Certainly more important than the computer glitch of 2000, which was billed as if the destruction of the world would be dumped upon us, the people of Iraq, the United States, and the rest of the world, will have to wait for history to decide if there is still such a thing as independence.
Boulder City itself, has always expressed special feelings for its veterans, particularly during our Damboree celebration.
Boulder City was a city born as the caldron of Fascism began to boil in Europe. Our Veterans cemetery has become the resting place for many of those who died in that war to end all wars and the resting place for those who followed because it didn't.
Things have changed and there is no longer a draft, but I am proud to say three generations of my family (beginning with my father born in 1902 and continuing with my youngest son, who is still in the National Guard) served in the United States Armed Forces.
Although there are as many different reasons why men and women join the service, as there are those who do it, they all make the commitment to serve their country.
A commitment to serve our country, dates back in colonial times before the day we celebrate - Independence Day.

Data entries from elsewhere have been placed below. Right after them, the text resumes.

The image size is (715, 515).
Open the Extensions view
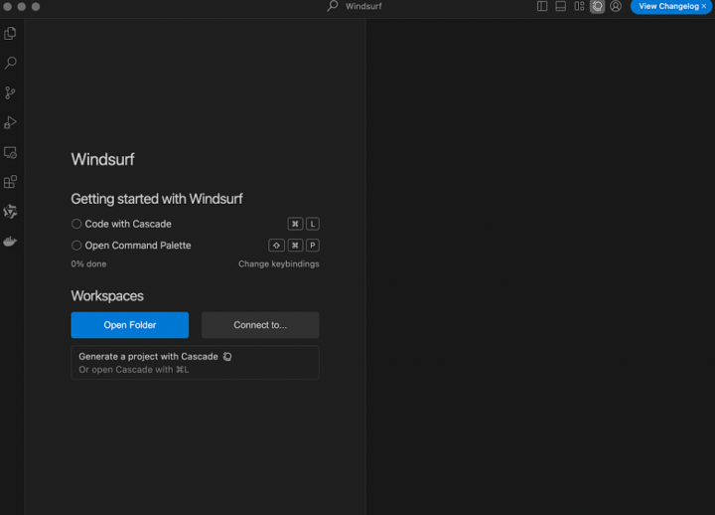tap(10, 183)
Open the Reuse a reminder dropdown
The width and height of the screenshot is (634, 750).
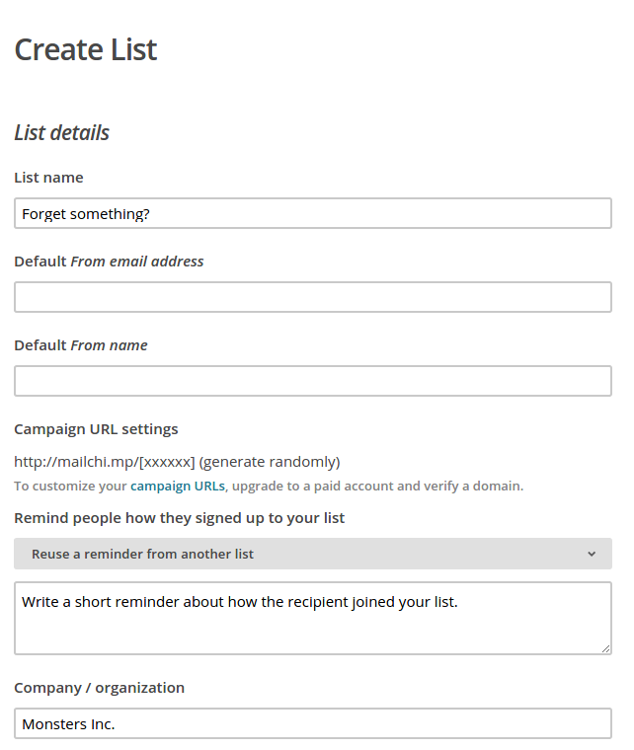pyautogui.click(x=313, y=554)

Less glamorous, I'm sure, than the stories about "The Red Coats are coming, The Red Coats are coming" and Washington crossing the Delaware, the real thing we experience through the miracle of television provides an outlook on war which should make us all shiver - and remember.
Although our town is far from the place of our countries beginnings, remembering how our country began, the hardships of war itself, the many reasons for the shedding of blood among friends and relatives, when friends and relatives were on opposing sides, we must celebrate to know that it all was necessary to gain freedom.
Freedom is the point of the Boulder City Damboree; to celebrate the efforts of our sons and daughters, friends and relatives, and our ancestors, who have fought and died, whether on American soil, as many did in the past, or who are fighting now in Iraq and other foreign countries.
In Boulder City, we celebrate with a parade of patriotic origin and thoughts, of course, but also with floats, cars, bands, and just people expressing themselves in the freedom which we continue to fight to protect.